Generate a "random" value
Test whether some property for that value holds
I the property holds, "shrink" the value, to try and simplify it, and see if the test still fails

So in practice, you can have some idea that your system validates something like the following:

for all (list: List), reversed(reversed(list)) == list

Your property testing framework can test this by generating a bunch of "random" values. If it finds a failure, it gives it to you, but first will try to simplify it (for example, by trying to remove elements from a list). The end result is a (hopefully) minimal counter-example to your test case.

This sort of testing is by no means a formal proof, but it can help find a lot of shallow bugs. And it's way more convincing than having 5 hand-crafted unit tests for the same property.

This testing strategy works less well for imperative flows though. Usually with imperative objects the reasoning might be more that you want to test that, after doing a bunch of operations, your mutated object is still good. Fortunately, there's a pretty easy pattern to turn an imperative, stateful flow into one that fits the property testing model nicely.

I am working on a performance improvement to a struct, Stack, inside of nushell. This structure can hold various variables. Currently, at various points in the REPL, we clone Stack objects, resulting in all of the variable state getting copied. This can be a costly operation when there are a lot of variables (or even just one "big" variable). So I have been looking at improving the cost of this cloning.

One idea that came up in discussions is to share the underlying data for a Stack when cloning. Simply speaking, a cloned Stack could still be mutated, but on lookups, if a key wasn't set on the clone, then we would look at the "parent" stack instead.

In practice, a Stack would have a parent_stack pointer, pointing to an underlying Stack object. Instead of doing a raw clone of our original Stack, in certain circumstances we instead create a new Stack with the parent_stack pointing to this cloned stack.

So in the old world we might do let new_stack = stack.clone(). Now we would instead do let new_stack = Stack::with_parent(stack). And, after some performance tests, we might realize that this is in fact safe and great.

But how do we convince ourselves that the old world and the new world don't have behavioral differences?

The first thing is to make this idea more formal. A behavioral difference between stack.clone() and Stack::with_parent(stack) would manifest itself in new_stack.get_var(key)'s result being different depending on which route we took.

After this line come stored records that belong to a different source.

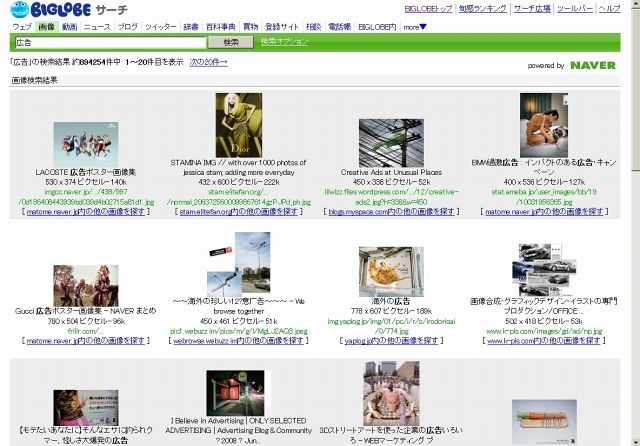Viewport: 640px width, 446px height.
Task: Select the ツイッター tab
Action: 160,27
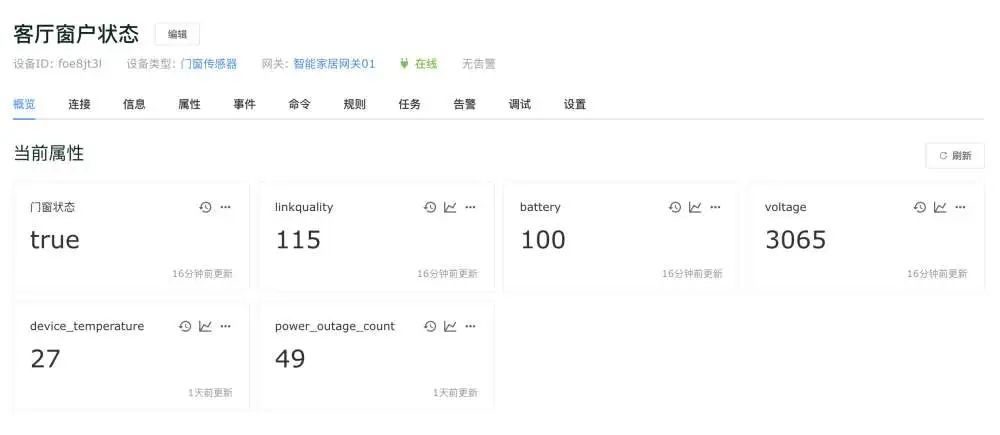Open the 告警 tab
Viewport: 1000px width, 435px height.
tap(464, 104)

But it's not just about the state of the structure after the clone. We want there to be no behavior differences even after we continue to do various things with the stack!

For example:

let mut with_clone = stack.clone()
let mut with_parent = Stack::with_parent(Rc::new(stack));
// let's do some operation on the cloned stack
with_clone.add_var(key_1, value_1.clone());
with_clone.remove_var(key_2);
// let's do the same operations on the parent-having stack
with_parent.add_var(key_1, value_1);
with_parent.remove_var(key_2);

// at this point we have done the same thing with both stacks,
// so both stacks should still "look the same"
assert_eq!(
  with_clone.get_var(key1),
  with_parent.get_var(key1),
)

// here, key2 should no longer be present, so `.get_var` returns None
// the behavior of keys not present also matters!
assert_eq!(
  with_clone.get_var(key2),
  with_parent.get_var(key2),
)

The ideas here:

we want with_clone and with_parent to return the same thing for lookups with "any key", after any number of operations
the operations we care about here are:
adding a variable
removing a variable
the cloning operation itself

A sketch of what a property test handling this looks like:

/// the kind of operations we can do
enum Operation {
    /// clone (either .clone() or by creating a new stack with a "parent stack")
    Clone,
    // add a variable
    AddEnvVar {
        key: VarId,
        value: Value,
    },
    // remove a variable
    RemoveEnvVar {
        key: VarId,
    },
}

fn test_parenting_equivalent_to_clone() {
    let mut using_clone = Stack::new();
    let mut using_parent = Stack::new();

    let all_keys = get_random_keyset();
    let operations = get_random_list_of_operations(&all_keys);

    for operation in operations {
        match operation {
          Operation::AddEnvVar {key, value} => {
              using_clone.add_var(key, value.clone());
              using_parent.add_var(key, value);
          }
          Operation::RemoveEnvVar {key} => {
              using_clone.remove_var(key);
              using_clone.remove_var(key);
          }
          Operation::Clone => {
             // here we are considering the idea of cloning,
             // but we are going to try our "performant" clone just on one 
             // object, and look for drifts in behavior with that.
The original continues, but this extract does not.